In $\displaystyle \Delta ABC$, $\displaystyle AB=(5-x)$ cm, $\displaystyle BC=(4+x)$ cm, $\displaystyle \angle AsBC=120{}^\circ$ and $\displaystyle AC=y$ cm.

(a)     Show that $\displaystyle {{y}^{2}}={{x}^{2}}-x+61$.
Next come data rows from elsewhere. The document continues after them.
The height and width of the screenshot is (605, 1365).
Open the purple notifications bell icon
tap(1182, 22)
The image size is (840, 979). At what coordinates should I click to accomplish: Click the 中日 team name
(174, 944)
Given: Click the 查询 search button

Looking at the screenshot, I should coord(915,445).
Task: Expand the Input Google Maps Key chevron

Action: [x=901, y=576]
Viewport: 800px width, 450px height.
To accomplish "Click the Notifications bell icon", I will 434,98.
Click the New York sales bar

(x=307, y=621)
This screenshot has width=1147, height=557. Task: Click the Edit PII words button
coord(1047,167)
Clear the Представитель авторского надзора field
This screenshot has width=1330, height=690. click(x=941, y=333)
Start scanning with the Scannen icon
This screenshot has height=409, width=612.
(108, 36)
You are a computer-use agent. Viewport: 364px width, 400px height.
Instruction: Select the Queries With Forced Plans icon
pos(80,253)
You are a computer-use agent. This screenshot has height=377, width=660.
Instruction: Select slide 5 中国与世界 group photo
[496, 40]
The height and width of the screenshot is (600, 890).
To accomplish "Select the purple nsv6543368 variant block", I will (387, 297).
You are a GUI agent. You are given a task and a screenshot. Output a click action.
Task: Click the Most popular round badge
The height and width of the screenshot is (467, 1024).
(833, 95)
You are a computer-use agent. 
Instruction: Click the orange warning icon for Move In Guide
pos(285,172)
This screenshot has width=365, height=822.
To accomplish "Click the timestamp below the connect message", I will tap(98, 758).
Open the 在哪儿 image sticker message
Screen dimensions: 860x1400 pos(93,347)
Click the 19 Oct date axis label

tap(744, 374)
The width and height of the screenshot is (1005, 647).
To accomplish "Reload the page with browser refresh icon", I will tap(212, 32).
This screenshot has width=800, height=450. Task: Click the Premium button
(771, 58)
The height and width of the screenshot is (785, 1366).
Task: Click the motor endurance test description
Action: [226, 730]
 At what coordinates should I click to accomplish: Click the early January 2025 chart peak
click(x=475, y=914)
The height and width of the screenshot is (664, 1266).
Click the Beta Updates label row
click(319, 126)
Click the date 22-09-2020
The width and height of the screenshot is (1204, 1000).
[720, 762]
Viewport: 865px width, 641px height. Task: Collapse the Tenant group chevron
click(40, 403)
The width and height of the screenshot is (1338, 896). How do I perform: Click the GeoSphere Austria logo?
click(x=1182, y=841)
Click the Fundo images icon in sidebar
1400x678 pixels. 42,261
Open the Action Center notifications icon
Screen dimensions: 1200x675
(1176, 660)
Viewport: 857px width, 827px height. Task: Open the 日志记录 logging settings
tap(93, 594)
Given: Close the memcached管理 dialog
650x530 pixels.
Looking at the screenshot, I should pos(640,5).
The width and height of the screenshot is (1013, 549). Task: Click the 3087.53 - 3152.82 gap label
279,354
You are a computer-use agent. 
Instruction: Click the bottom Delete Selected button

(b)     Find the minimum value of $\displaystyle {{y}^{2}}$, and give the value of $\displaystyle x$ for which this occurs.

Solution
$\displaystyle AB=(5-x)$ cm,
$\displaystyle BC=(4+x)$ cm,
$\displaystyle \angle ABC=120{}^\circ$
$\displaystyle AC=y$ cm.

(a)      By the law of cosines,

$\displaystyle A{{C}^{2}}=A{{B}^{2}}+B{{C}^{2}}-2\cdot AB\cdot AC\cos (\angle ABC)$

$\displaystyle {{y}^{2}}={{(5-x)}^{2}}+{{(4+x)}^{2}}-2(5-x)(4+x)\cos 120{}^\circ$

$\displaystyle {{y}^{2}}=25-10x+{{x}^{2}}+16+8x+{{x}^{2}}+2(5-x)(4+x)\left( {\frac{1}{2}} \right)$

$\displaystyle {{y}^{2}}=41-2x+2{{x}^{2}}-{{x}^{2}}+x+20$

$\displaystyle {{y}^{2}}={{x}^{2}}-x+61$

$\displaystyle \therefore {{y}^{2}}={{x}^{2}}-x+\frac{1}{4}+61-\frac{1}{4}$

$\displaystyle \therefore {{y}^{2}}={{\left( {x-\frac{1}{2}} \right)}^{2}}+60.75$

Since $\displaystyle {{\left( {x-\frac{1}{2}} \right)}^{2}}\ge 0\$ for all $\displaystyle x\in R$,

$\displaystyle {{\left( {x-\frac{1}{2}} \right)}^{2}}+60.75\ge 60.75$

$\displaystyle \therefore {{y}^{2}}\ge 60.75$.

Therefore the minimum value of $\displaystyle {{y}^{2}}$ is $\displaystyle 60.75$ and this value occurs when $\displaystyle x=\frac{1}{2}$.